**What needs to be done**
Omit the pictures and retype only the lines from the one containing "1024x503 pixels." through the end of the listing, both ends included.

**Material for this exercise**
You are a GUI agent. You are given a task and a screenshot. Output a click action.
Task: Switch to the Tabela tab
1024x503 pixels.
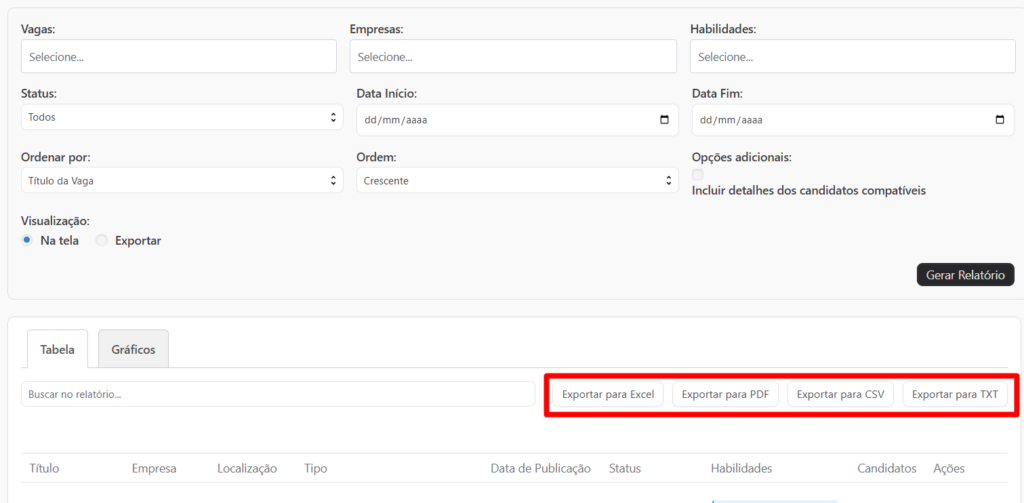tap(57, 350)
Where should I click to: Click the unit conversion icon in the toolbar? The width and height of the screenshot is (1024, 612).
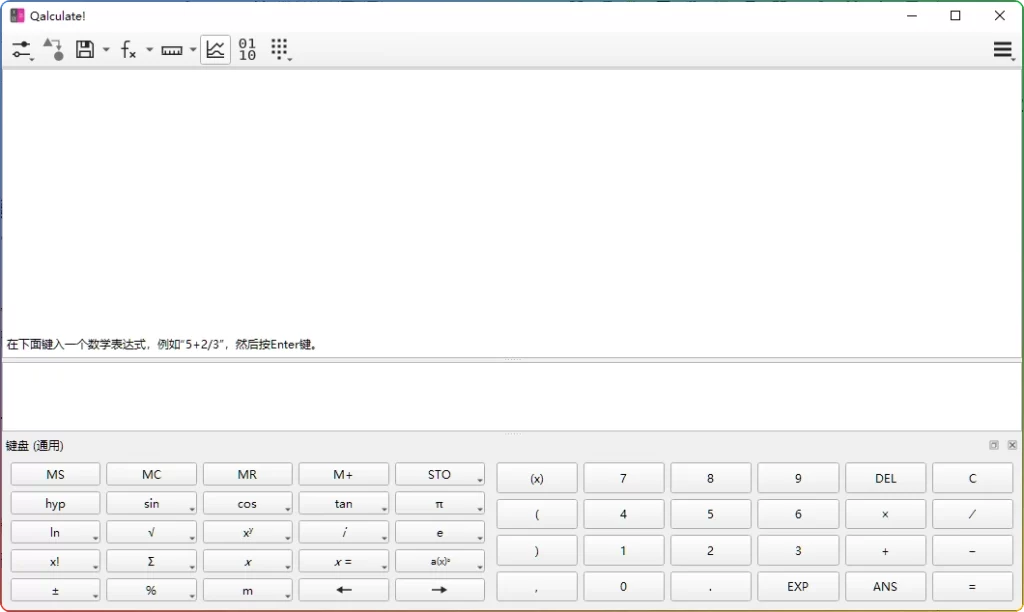(x=52, y=48)
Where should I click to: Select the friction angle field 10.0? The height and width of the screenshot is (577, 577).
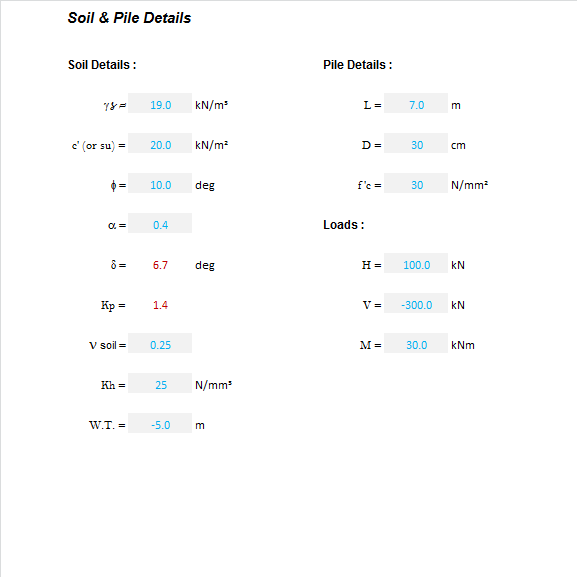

**Response to the task**
1024x503 pixels.
tap(57, 350)
Where should I click to: Click the unit conversion icon in the toolbar? The width and height of the screenshot is (1024, 612).
(x=52, y=48)
Where should I click to: Select the friction angle field 10.0? The height and width of the screenshot is (577, 577).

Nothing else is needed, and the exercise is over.